The answer is to be the full listing, unchanged in every line.

**INFORMATION SHOWN:**
+===+
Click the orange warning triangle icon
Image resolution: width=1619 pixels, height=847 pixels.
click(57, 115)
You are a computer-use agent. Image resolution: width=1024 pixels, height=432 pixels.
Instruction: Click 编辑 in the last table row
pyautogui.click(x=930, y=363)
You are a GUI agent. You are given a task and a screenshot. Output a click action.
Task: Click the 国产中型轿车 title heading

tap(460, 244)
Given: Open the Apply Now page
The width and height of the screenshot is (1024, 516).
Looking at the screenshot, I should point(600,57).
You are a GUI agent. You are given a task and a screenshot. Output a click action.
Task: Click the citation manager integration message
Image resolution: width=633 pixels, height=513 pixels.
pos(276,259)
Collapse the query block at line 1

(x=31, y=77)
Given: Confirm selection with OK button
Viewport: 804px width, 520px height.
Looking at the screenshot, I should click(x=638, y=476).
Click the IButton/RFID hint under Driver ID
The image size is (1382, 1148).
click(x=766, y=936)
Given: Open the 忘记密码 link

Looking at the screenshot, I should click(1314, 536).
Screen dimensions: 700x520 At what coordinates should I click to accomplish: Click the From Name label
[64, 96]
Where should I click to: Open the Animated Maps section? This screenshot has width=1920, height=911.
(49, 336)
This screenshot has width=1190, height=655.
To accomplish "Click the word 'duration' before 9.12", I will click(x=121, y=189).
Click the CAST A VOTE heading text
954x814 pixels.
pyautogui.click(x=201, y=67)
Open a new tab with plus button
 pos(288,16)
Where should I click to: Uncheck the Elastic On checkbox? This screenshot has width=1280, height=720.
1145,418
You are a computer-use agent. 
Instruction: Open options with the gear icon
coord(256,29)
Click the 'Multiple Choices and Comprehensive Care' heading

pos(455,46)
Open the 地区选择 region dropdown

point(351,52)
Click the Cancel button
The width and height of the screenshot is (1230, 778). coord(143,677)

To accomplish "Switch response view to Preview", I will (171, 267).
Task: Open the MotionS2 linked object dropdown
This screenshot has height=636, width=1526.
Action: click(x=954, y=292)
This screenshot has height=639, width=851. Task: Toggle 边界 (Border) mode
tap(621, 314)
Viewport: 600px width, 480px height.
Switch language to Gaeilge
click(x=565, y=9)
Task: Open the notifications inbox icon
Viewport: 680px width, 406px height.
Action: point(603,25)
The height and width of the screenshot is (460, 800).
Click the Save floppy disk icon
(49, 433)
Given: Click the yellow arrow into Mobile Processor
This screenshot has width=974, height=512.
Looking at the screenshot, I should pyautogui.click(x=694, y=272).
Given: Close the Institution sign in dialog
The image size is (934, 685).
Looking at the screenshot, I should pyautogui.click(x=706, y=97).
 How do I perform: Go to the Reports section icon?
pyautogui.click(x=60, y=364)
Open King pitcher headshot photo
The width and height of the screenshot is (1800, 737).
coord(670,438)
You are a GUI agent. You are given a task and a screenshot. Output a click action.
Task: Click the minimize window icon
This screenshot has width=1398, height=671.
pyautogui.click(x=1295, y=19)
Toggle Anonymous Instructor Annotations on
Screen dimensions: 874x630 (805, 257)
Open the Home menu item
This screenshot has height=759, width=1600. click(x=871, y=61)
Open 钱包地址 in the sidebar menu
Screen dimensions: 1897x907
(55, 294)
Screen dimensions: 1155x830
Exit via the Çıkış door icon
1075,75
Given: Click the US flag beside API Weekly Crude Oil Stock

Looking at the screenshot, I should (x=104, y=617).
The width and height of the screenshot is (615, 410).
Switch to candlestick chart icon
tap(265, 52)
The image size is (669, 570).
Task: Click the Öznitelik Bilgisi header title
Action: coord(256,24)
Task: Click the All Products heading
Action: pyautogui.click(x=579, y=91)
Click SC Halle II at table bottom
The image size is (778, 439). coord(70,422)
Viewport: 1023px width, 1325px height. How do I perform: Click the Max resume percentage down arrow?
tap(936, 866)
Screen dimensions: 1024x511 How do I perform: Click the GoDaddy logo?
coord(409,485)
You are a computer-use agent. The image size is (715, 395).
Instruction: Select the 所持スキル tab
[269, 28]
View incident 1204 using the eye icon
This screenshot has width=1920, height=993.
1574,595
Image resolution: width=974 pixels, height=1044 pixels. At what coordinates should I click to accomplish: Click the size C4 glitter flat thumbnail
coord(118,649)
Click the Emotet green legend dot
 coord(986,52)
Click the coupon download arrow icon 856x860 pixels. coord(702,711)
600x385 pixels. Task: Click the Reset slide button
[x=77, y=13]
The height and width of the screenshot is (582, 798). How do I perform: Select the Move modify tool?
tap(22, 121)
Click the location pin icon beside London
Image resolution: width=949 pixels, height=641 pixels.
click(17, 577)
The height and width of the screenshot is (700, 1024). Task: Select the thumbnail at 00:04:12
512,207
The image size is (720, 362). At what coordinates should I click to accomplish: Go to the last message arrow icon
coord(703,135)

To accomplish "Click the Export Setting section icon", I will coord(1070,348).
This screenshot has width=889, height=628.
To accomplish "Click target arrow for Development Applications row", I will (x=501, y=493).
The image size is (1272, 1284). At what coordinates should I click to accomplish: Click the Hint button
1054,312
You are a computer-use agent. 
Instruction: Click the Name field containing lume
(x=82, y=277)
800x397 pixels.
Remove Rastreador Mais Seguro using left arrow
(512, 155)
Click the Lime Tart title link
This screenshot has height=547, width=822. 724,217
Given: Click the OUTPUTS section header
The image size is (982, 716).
+===+
**SOLUTION TO THIS TASK:**
Click the orange warning triangle icon
Image resolution: width=1619 pixels, height=847 pixels.
click(57, 115)
You are a computer-use agent. Image resolution: width=1024 pixels, height=432 pixels.
Instruction: Click 编辑 in the last table row
pyautogui.click(x=930, y=363)
You are a GUI agent. You are given a task and a screenshot. Output a click action.
Task: Click the 国产中型轿车 title heading

tap(460, 244)
Given: Open the Apply Now page
The width and height of the screenshot is (1024, 516).
Looking at the screenshot, I should point(600,57).
You are a GUI agent. You are given a task and a screenshot. Output a click action.
Task: Click the citation manager integration message
Image resolution: width=633 pixels, height=513 pixels.
pos(276,259)
Collapse the query block at line 1

(x=31, y=77)
Given: Confirm selection with OK button
Viewport: 804px width, 520px height.
Looking at the screenshot, I should click(x=638, y=476).
Click the IButton/RFID hint under Driver ID
The image size is (1382, 1148).
click(x=766, y=936)
Given: Open the 忘记密码 link

Looking at the screenshot, I should click(1314, 536).
Screen dimensions: 700x520 At what coordinates should I click to accomplish: Click the From Name label
[64, 96]
Where should I click to: Open the Animated Maps section? This screenshot has width=1920, height=911.
(49, 336)
This screenshot has width=1190, height=655.
To accomplish "Click the word 'duration' before 9.12", I will click(x=121, y=189).
Click the CAST A VOTE heading text
954x814 pixels.
pyautogui.click(x=201, y=67)
Open a new tab with plus button
 pos(288,16)
Where should I click to: Uncheck the Elastic On checkbox? This screenshot has width=1280, height=720.
1145,418
You are a computer-use agent. 
Instruction: Open options with the gear icon
coord(256,29)
Click the 'Multiple Choices and Comprehensive Care' heading

pos(455,46)
Open the 地区选择 region dropdown

point(351,52)
Click the Cancel button
The width and height of the screenshot is (1230, 778). coord(143,677)

To accomplish "Switch response view to Preview", I will (171, 267).
Task: Open the MotionS2 linked object dropdown
This screenshot has height=636, width=1526.
Action: click(x=954, y=292)
This screenshot has height=639, width=851. Task: Toggle 边界 (Border) mode
tap(621, 314)
Viewport: 600px width, 480px height.
Switch language to Gaeilge
click(x=565, y=9)
Task: Open the notifications inbox icon
Viewport: 680px width, 406px height.
Action: point(603,25)
The height and width of the screenshot is (460, 800).
Click the Save floppy disk icon
(49, 433)
Given: Click the yellow arrow into Mobile Processor
This screenshot has width=974, height=512.
Looking at the screenshot, I should pyautogui.click(x=694, y=272).
Given: Close the Institution sign in dialog
The image size is (934, 685).
Looking at the screenshot, I should pyautogui.click(x=706, y=97).
 How do I perform: Go to the Reports section icon?
pyautogui.click(x=60, y=364)
Open King pitcher headshot photo
The width and height of the screenshot is (1800, 737).
coord(670,438)
You are a GUI agent. You are given a task and a screenshot. Output a click action.
Task: Click the minimize window icon
This screenshot has width=1398, height=671.
pyautogui.click(x=1295, y=19)
Toggle Anonymous Instructor Annotations on
Screen dimensions: 874x630 (805, 257)
Open the Home menu item
This screenshot has height=759, width=1600. click(x=871, y=61)
Open 钱包地址 in the sidebar menu
Screen dimensions: 1897x907
(55, 294)
Screen dimensions: 1155x830
Exit via the Çıkış door icon
1075,75
Given: Click the US flag beside API Weekly Crude Oil Stock

Looking at the screenshot, I should (x=104, y=617).
The width and height of the screenshot is (615, 410).
Switch to candlestick chart icon
tap(265, 52)
The image size is (669, 570).
Task: Click the Öznitelik Bilgisi header title
Action: coord(256,24)
Task: Click the All Products heading
Action: pyautogui.click(x=579, y=91)
Click SC Halle II at table bottom
The image size is (778, 439). coord(70,422)
Viewport: 1023px width, 1325px height. How do I perform: Click the Max resume percentage down arrow?
tap(936, 866)
Screen dimensions: 1024x511 How do I perform: Click the GoDaddy logo?
coord(409,485)
You are a computer-use agent. The image size is (715, 395).
Instruction: Select the 所持スキル tab
[269, 28]
View incident 1204 using the eye icon
This screenshot has width=1920, height=993.
1574,595
Image resolution: width=974 pixels, height=1044 pixels. At what coordinates should I click to accomplish: Click the size C4 glitter flat thumbnail
coord(118,649)
Click the Emotet green legend dot
 coord(986,52)
Click the coupon download arrow icon 856x860 pixels. coord(702,711)
600x385 pixels. Task: Click the Reset slide button
[x=77, y=13]
The height and width of the screenshot is (582, 798). How do I perform: Select the Move modify tool?
tap(22, 121)
Click the location pin icon beside London
Image resolution: width=949 pixels, height=641 pixels.
click(17, 577)
The height and width of the screenshot is (700, 1024). Task: Select the thumbnail at 00:04:12
512,207
The image size is (720, 362). At what coordinates should I click to accomplish: Go to the last message arrow icon
coord(703,135)

To accomplish "Click the Export Setting section icon", I will coord(1070,348).
This screenshot has width=889, height=628.
To accomplish "Click target arrow for Development Applications row", I will (x=501, y=493).
The image size is (1272, 1284). At what coordinates should I click to accomplish: Click the Hint button
1054,312
You are a computer-use agent. 
Instruction: Click the Name field containing lume
(x=82, y=277)
800x397 pixels.
Remove Rastreador Mais Seguro using left arrow
(512, 155)
Click the Lime Tart title link
This screenshot has height=547, width=822. 724,217
Given: Click the OUTPUTS section header
The image size is (982, 716).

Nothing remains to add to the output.